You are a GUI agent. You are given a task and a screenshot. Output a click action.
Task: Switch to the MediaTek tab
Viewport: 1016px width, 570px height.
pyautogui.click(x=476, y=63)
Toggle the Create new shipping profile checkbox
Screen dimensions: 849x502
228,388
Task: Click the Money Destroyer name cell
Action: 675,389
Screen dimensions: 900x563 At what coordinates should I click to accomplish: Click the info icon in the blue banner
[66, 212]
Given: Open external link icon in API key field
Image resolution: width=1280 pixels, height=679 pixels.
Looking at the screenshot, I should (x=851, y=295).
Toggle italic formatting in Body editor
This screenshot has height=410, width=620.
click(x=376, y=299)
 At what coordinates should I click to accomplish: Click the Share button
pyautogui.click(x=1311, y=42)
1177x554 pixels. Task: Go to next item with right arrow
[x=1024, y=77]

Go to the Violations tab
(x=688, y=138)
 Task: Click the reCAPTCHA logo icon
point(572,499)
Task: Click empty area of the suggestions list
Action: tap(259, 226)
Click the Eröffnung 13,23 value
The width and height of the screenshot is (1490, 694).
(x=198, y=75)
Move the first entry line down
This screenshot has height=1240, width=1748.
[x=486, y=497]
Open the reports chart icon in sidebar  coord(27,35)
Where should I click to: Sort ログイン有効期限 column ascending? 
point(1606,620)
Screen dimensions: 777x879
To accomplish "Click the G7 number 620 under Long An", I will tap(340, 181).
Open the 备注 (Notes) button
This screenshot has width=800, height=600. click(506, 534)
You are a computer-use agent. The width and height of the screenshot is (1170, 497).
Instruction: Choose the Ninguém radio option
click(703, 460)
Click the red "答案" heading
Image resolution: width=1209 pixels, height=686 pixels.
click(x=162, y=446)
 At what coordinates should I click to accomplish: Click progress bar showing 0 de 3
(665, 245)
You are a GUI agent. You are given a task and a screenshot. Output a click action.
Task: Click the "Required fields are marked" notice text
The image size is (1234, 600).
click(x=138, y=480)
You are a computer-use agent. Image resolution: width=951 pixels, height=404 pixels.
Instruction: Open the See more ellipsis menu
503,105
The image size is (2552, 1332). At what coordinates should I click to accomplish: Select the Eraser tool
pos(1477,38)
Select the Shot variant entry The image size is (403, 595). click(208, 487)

### Written exercise
Copy the listing above line for line, without changing anything.

### Task answer
You are a GUI agent. You are given a task and a screenshot. Output a click action.
Task: Switch to the MediaTek tab
Viewport: 1016px width, 570px height.
pyautogui.click(x=476, y=63)
Toggle the Create new shipping profile checkbox
Screen dimensions: 849x502
228,388
Task: Click the Money Destroyer name cell
Action: 675,389
Screen dimensions: 900x563 At what coordinates should I click to accomplish: Click the info icon in the blue banner
[66, 212]
Given: Open external link icon in API key field
Image resolution: width=1280 pixels, height=679 pixels.
Looking at the screenshot, I should (x=851, y=295).
Toggle italic formatting in Body editor
This screenshot has height=410, width=620.
click(x=376, y=299)
 At what coordinates should I click to accomplish: Click the Share button
pyautogui.click(x=1311, y=42)
1177x554 pixels. Task: Go to next item with right arrow
[x=1024, y=77]

Go to the Violations tab
(x=688, y=138)
 Task: Click the reCAPTCHA logo icon
point(572,499)
Task: Click empty area of the suggestions list
Action: tap(259, 226)
Click the Eröffnung 13,23 value
The width and height of the screenshot is (1490, 694).
(x=198, y=75)
Move the first entry line down
This screenshot has height=1240, width=1748.
[x=486, y=497]
Open the reports chart icon in sidebar  coord(27,35)
Where should I click to: Sort ログイン有効期限 column ascending? 
point(1606,620)
Screen dimensions: 777x879
To accomplish "Click the G7 number 620 under Long An", I will tap(340, 181).
Open the 备注 (Notes) button
This screenshot has width=800, height=600. click(506, 534)
You are a computer-use agent. The width and height of the screenshot is (1170, 497).
Instruction: Choose the Ninguém radio option
click(703, 460)
Click the red "答案" heading
Image resolution: width=1209 pixels, height=686 pixels.
click(x=162, y=446)
 At what coordinates should I click to accomplish: Click progress bar showing 0 de 3
(665, 245)
You are a GUI agent. You are given a task and a screenshot. Output a click action.
Task: Click the "Required fields are marked" notice text
The image size is (1234, 600).
click(x=138, y=480)
You are a computer-use agent. Image resolution: width=951 pixels, height=404 pixels.
Instruction: Open the See more ellipsis menu
503,105
The image size is (2552, 1332). At what coordinates should I click to accomplish: Select the Eraser tool
pos(1477,38)
Select the Shot variant entry The image size is (403, 595). click(208, 487)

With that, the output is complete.